### WORK TO COMPLETE
From the article on commonage land in North Eleuthera below, return word for word the passage that begins at "Concerns over the" and stops after "cultivation purposes only.".

Concerns over the distribution and usage of commonage land in North Eleuthera have taken center stage as complaints of slow Harbour Island Commonage Committee decisions, and the size of land grants for some commoners over others, have arisen.

A commoner who spoke on condition of anonymity explained that some commoners have been concerned that at a green boutique hotel called The Other Side was built on commonage land. He explained that illegal settlements have also sprung up on commonage land, as well as homes that have not undergone the proper permitting.

He added that when he received his letter granting him commonage land, it strictly stated that the land was to be used for cultivation purposes only.

The Commonage Act speaks repeatedly to the cultivation of commonage land and never speaks specifically to its use outside of cultivation.

Words from the 1842 description of commonage land states: “The said grantees and their descendants so long as they respectively may be domiciled within the Parish of St. John, use and cultivate the said tract of land in the same and like manner as the inhabitants of the said parish have heretofore been accustomed to use and cultivate.”

Commoner Colin Moss, who served as a committee member several years ago and explained to Guardian Business what he knows of commonage law, said that every registered commoner is obligated to equal access to commonage land, which is distributed to registered commoners by the Harbour Island Commonage Committee. He added that the Commonage Act states that commonage land should not be used for commercial activities, only dwellings and cultivation.

However, owner of The Other Side and Harbour Island Commonage Committee Assistant Treasurer Ben Simmons told Guardian Business yesterday that commonage land has, for a long time, been used for commercial activity and that it is permissible.

According to Simmons, the committee has ratified changes to commonage statutes that would allow for those kinds of activities to take place. He said there are three layers of commonage law that allow the committee to make changes to the way commonage land is used.

In a presentation Simmons made recently he pointed out that in regards to the 1842 grant purchased directly from the Crown, the first of the three levels, “allows full ownership rights to descendants of grantees of the Land, including the exclusive right to profit, use and cultivate by the grantees; stipulates that no part of the land be alienated from whole; and requires that those able to use the land be domiciled in the Parish of St John”.

The second, the 1896 Commonage Act, “was established to provide a regulatory system for the more beneficial use of lands held in common; protects the rights of commoners by forbidding any non-commoner to hold interest in the land; allows commoners to make rules that allow for more beneficial use of the land; and requires the minister to approve any subsidiary rules”.

And the third, the 1938 subsidiary legislation, “provides the legal framework to accommodate commonage rules; states that no non-commoner can work in the land; and is currently outdated and does not enable to commonage to navigate or benefit fully in the current legal and commercial environment”.

### DATA SEGMENT
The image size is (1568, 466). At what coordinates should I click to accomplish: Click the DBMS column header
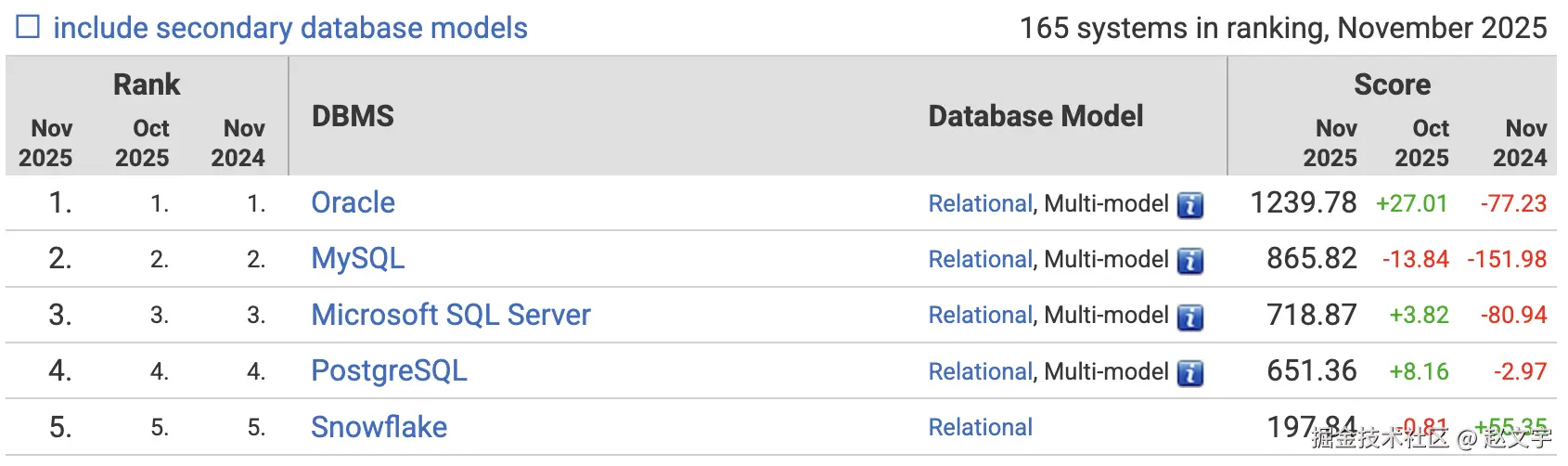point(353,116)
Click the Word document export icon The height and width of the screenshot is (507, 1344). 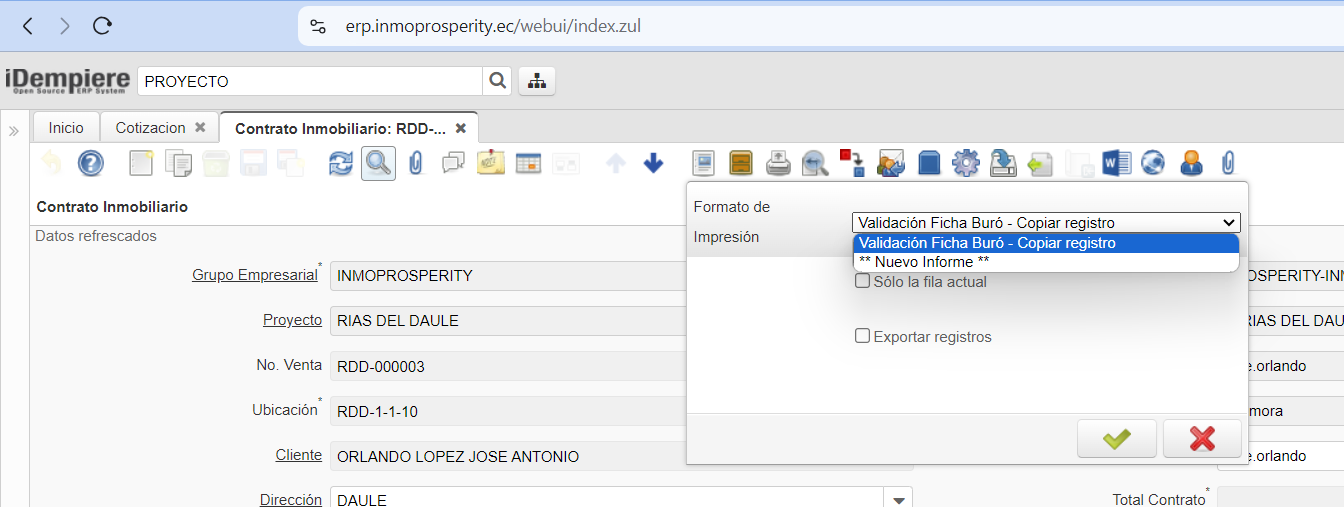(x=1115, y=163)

### RESPONSE TO THIS TASK
Concerns over the distribution and usage of commonage land in North Eleuthera have taken center stage as complaints of slow Harbour Island Commonage Committee decisions, and the size of land grants for some commoners over others, have arisen.

A commoner who spoke on condition of anonymity explained that some commoners have been concerned that at a green boutique hotel called The Other Side was built on commonage land. He explained that illegal settlements have also sprung up on commonage land, as well as homes that have not undergone the proper permitting.

He added that when he received his letter granting him commonage land, it strictly stated that the land was to be used for cultivation purposes only.